Le dioxyde d'azote rend le pollen d'ambroisie plus allergénique

Mauvaise nouvelle pour les allergiques: le dioxyde d'azote des gaz d'échappement rend le pollen ...
Le dioxyde d'azote rend le pollen d'ambroisie plus allergénique

Le dioxyde d'azote rend le pollen d'ambroisie plus allergénique

Photo: Keystone

Mauvaise nouvelle pour les allergiques: le dioxyde d'azote des gaz d'échappement rend le pollen d'ambroisie plus agressif. La composition de ses allergènes protéiques est modifiée, ont constaté des chercheurs suisses et allemands.

L'ambroisie à feuilles d'armoise (Ambrosia artemisiifolia), plante invasive originaire d'Amérique du Nord, est en passe de devenir un problème de santé publique mondial. A la floraison en août et septembre, son pollen déclenche chez les personnes sensibles de violentes réactions allergiques, sinusite, otite, conjonctivite, asthme, voire urticaire.

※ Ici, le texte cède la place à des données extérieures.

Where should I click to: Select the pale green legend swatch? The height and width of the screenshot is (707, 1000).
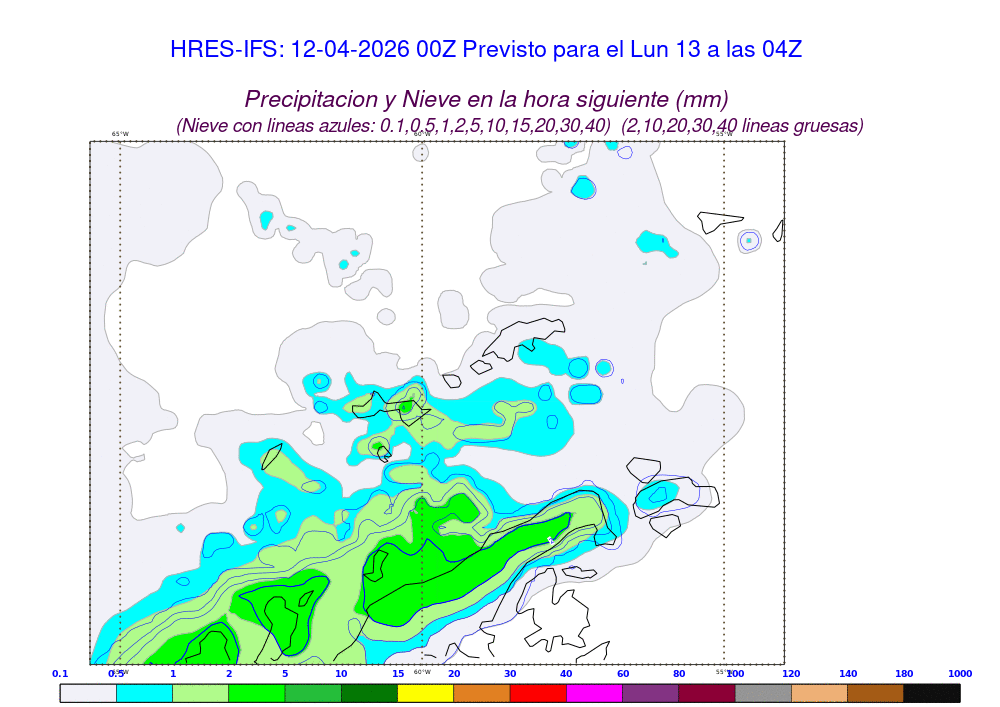[x=200, y=692]

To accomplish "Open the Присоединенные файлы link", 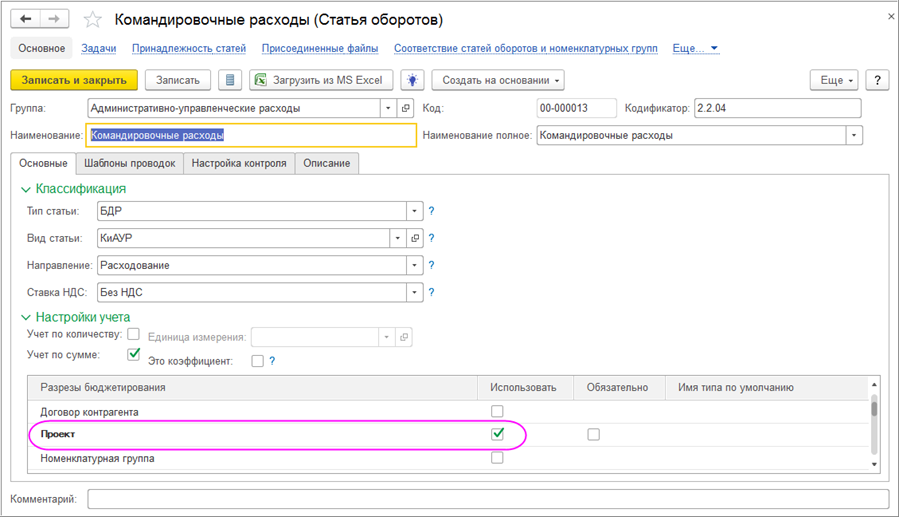I will pyautogui.click(x=321, y=48).
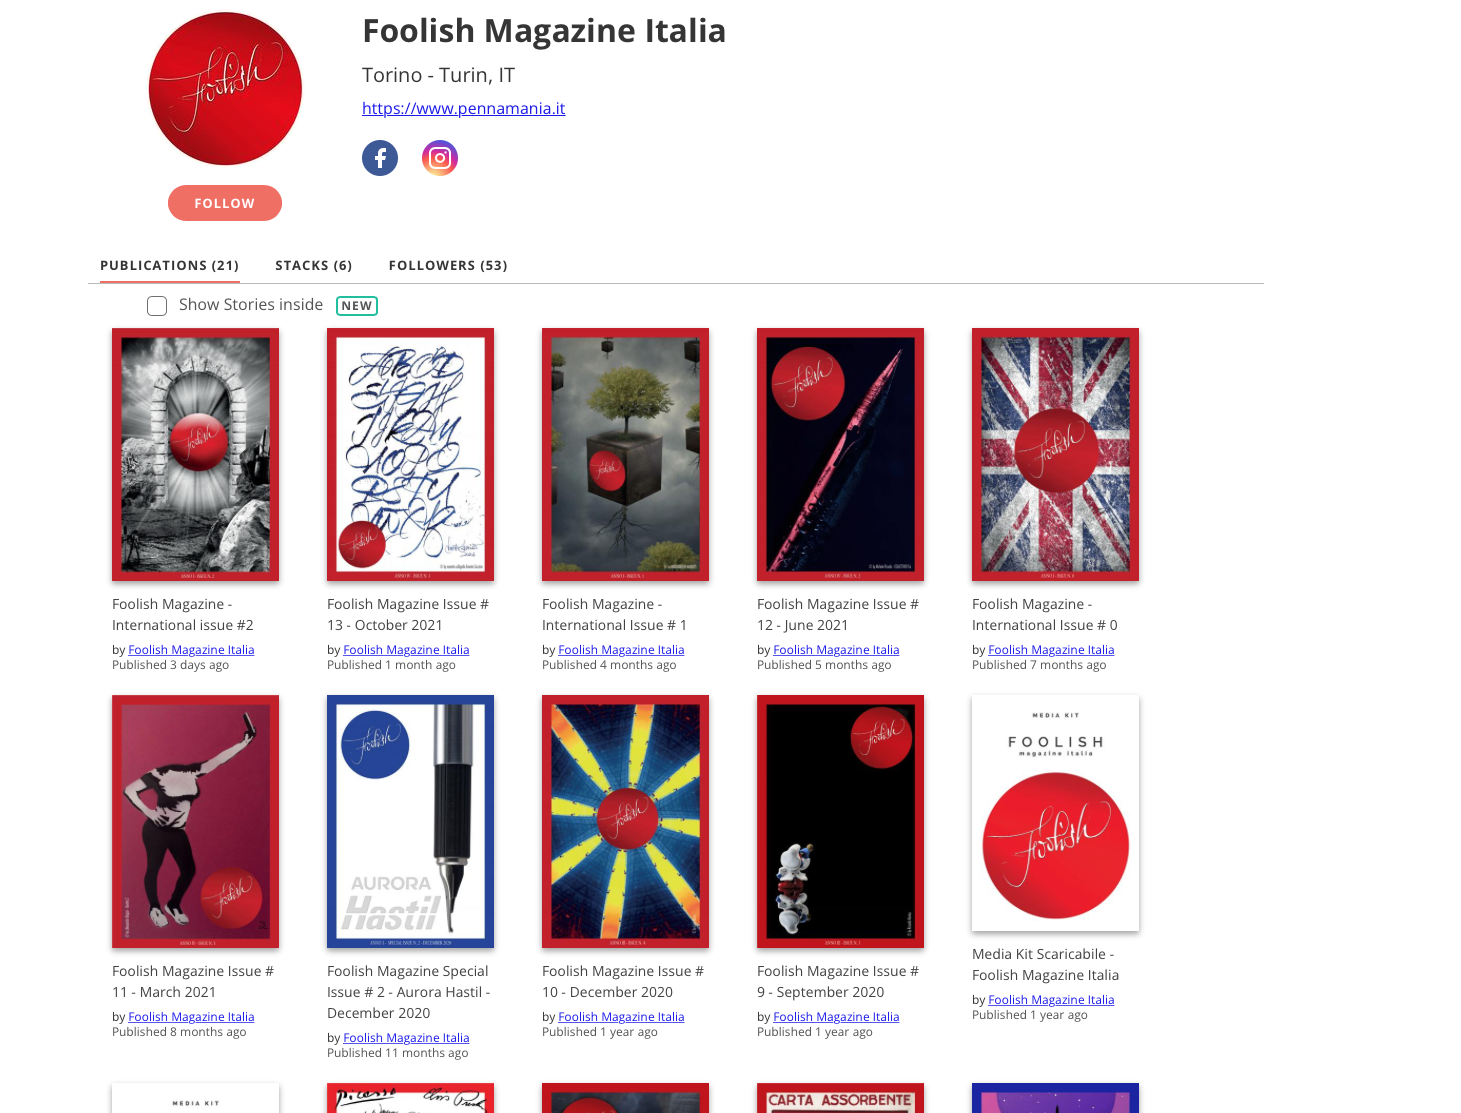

La découverte de l'équipe de Feng Zhao, du Helmholtz Zentrum à Munich (D), constitue une mauvaise nouvelle supplémentaire: le dioxyde d'azote (NO2), tel que produit par la combustion des carburants par exemple, modifie la composition en protéines du pollen. Les taux de l'allergène protéique 'Amb a 1' étaient nettement plus élevés chez les plantes ayant été exposées au NO2.

Mais ce n'est pas tout: les chercheurs ont identifié dans les plantes polluées une nouvelle protéine jamais décrite chez l'ambroisie. Elle présente une forte similitude avec une protéine allergénique que l'on trouve chez certains ficus ou des moisissures.

Pour couronner le tout, ils ont encore constaté que les pollens de plantes ainsi traitées se lient nettement plus facilement aux anticorps spécifiques IgE présents chez les personnes allergiques. 'Il faut s'attendre à ce que les pollens d'ambroisie, déjà agressifs, deviennent encore plus allergéniques à l'avenir à cause de la pollution de l'air', concluent les scientifiques dans la revue 'Plant, Cell & Environment'.

Le 'Christine Kühne - Center for Allergy Research and Education' à Davos (GR), l'Université technique de Munich (D) et le groupement de recherche allemand UNIKA-T ont également participé à ces travaux.